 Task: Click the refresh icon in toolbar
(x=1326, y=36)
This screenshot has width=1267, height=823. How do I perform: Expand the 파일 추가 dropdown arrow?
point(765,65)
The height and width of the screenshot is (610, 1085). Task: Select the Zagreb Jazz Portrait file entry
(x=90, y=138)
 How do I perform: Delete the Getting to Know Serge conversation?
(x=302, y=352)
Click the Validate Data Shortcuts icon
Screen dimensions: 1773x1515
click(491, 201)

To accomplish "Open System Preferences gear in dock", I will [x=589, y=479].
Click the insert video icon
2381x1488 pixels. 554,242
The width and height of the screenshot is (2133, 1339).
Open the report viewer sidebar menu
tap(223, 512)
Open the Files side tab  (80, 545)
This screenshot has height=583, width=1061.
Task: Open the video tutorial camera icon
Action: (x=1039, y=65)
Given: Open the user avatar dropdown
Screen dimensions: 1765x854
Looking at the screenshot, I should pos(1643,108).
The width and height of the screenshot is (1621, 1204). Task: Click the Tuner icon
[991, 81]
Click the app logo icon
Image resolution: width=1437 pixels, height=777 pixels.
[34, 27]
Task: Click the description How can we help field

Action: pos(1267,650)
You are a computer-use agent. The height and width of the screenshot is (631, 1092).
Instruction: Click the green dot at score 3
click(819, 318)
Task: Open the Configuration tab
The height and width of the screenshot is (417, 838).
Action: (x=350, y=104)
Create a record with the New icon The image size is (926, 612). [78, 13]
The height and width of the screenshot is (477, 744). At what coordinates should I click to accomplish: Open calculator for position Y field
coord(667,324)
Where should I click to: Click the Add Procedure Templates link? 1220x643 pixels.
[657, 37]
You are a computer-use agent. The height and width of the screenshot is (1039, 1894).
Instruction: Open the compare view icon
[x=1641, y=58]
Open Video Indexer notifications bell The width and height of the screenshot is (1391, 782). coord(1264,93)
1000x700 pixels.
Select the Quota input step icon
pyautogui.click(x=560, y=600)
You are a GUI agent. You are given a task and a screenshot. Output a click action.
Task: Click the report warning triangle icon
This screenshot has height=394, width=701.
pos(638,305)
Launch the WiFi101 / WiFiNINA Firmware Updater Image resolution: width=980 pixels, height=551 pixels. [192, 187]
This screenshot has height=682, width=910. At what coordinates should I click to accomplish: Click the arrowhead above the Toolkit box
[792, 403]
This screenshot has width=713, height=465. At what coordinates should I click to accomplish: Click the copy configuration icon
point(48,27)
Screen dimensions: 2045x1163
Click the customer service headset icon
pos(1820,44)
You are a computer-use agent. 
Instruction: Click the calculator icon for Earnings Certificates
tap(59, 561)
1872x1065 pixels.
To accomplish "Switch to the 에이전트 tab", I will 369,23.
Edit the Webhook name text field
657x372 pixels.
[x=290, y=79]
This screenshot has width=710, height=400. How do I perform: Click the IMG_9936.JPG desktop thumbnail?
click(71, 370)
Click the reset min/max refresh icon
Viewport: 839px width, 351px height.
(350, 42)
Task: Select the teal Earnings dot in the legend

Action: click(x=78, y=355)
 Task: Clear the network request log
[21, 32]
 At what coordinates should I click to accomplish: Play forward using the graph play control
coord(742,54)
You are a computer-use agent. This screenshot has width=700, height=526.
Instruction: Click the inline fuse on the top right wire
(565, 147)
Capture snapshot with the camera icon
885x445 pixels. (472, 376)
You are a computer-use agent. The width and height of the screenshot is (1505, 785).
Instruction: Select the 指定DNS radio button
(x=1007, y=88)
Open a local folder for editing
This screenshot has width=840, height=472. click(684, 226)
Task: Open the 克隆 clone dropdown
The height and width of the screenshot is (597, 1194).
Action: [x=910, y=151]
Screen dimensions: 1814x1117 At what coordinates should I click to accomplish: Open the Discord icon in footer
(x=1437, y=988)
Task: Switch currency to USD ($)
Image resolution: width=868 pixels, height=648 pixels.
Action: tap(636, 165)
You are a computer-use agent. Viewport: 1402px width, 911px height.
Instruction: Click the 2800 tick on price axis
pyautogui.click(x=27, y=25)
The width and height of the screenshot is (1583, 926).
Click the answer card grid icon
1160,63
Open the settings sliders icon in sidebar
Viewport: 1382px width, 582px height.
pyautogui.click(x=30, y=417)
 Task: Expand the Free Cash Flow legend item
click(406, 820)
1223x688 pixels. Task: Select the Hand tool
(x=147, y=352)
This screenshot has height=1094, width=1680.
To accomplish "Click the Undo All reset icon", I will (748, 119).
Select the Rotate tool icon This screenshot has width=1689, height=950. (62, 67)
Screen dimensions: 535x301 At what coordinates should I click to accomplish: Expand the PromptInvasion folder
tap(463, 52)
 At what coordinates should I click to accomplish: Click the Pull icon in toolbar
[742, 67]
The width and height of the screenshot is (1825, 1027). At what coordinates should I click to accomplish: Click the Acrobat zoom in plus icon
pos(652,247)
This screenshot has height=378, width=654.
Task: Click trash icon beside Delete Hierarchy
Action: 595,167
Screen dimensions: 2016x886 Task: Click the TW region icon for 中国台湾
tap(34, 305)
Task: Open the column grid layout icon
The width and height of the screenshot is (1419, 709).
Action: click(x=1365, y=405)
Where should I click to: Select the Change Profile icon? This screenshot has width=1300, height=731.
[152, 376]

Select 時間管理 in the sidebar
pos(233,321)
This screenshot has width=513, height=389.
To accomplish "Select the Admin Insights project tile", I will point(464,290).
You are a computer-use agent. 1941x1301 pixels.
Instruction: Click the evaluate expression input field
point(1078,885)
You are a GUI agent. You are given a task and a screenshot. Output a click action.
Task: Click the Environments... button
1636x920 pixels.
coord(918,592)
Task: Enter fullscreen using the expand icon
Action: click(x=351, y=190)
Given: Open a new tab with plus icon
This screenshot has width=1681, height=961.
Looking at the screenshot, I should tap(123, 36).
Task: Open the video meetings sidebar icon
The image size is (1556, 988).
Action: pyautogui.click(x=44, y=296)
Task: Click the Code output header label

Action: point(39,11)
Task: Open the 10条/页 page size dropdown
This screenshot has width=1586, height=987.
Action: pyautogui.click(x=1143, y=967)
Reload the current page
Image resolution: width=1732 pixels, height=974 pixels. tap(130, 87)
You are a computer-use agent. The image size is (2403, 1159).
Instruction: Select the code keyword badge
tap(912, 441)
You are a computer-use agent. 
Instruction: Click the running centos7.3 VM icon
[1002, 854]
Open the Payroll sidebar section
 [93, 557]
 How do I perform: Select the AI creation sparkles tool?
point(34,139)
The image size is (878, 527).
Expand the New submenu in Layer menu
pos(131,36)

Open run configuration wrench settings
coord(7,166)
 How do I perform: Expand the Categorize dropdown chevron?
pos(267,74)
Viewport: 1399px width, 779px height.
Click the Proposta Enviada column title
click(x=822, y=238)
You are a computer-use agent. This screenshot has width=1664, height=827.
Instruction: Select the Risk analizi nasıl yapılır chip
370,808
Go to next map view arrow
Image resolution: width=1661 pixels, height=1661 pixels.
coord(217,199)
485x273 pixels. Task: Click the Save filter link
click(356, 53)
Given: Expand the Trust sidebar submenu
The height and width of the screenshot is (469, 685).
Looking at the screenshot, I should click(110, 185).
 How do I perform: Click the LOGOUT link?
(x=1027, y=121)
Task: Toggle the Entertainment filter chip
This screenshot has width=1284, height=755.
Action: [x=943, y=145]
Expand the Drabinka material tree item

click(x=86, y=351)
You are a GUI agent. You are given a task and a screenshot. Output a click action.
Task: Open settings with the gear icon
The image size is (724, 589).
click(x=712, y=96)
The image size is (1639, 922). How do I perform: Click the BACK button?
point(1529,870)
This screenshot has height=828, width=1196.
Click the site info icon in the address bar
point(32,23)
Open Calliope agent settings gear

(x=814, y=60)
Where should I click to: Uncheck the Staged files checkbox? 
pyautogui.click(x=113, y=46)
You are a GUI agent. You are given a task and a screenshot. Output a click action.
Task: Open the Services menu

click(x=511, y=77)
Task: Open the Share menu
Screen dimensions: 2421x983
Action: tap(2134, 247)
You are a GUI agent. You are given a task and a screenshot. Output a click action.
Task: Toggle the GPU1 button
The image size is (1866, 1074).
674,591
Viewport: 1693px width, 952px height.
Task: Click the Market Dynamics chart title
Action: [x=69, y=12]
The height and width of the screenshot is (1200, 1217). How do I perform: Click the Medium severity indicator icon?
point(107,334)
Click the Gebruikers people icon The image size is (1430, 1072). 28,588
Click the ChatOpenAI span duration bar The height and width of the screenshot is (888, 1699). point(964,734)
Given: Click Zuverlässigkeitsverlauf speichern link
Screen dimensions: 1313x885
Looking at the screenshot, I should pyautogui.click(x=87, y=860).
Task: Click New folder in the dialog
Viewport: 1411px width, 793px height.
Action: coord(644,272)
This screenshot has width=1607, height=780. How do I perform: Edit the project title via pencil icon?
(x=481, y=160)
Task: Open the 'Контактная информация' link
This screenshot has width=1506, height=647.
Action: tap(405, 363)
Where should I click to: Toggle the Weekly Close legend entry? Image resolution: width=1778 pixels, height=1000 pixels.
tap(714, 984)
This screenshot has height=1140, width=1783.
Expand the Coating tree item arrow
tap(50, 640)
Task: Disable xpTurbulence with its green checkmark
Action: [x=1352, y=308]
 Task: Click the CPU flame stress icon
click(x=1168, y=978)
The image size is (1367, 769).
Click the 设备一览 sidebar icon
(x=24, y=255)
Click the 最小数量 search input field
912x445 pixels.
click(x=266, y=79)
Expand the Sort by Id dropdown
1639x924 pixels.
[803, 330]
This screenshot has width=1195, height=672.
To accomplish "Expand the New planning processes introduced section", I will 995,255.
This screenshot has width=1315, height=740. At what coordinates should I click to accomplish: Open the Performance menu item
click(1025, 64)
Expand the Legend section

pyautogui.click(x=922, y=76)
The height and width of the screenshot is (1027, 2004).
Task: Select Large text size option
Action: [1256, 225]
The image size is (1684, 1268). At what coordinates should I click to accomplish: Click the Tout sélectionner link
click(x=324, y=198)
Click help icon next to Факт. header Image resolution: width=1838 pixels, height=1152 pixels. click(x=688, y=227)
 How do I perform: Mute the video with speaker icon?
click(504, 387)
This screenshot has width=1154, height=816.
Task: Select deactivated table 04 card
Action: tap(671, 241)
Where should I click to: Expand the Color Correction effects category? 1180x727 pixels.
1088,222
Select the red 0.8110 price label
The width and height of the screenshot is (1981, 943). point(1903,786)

################

■ Assignment
Each line in the records above with "Switch" must be returned.

■ Finished task
To accomplish "Switch to the 에이전트 tab", I will 369,23.
Task: Switch currency to USD ($)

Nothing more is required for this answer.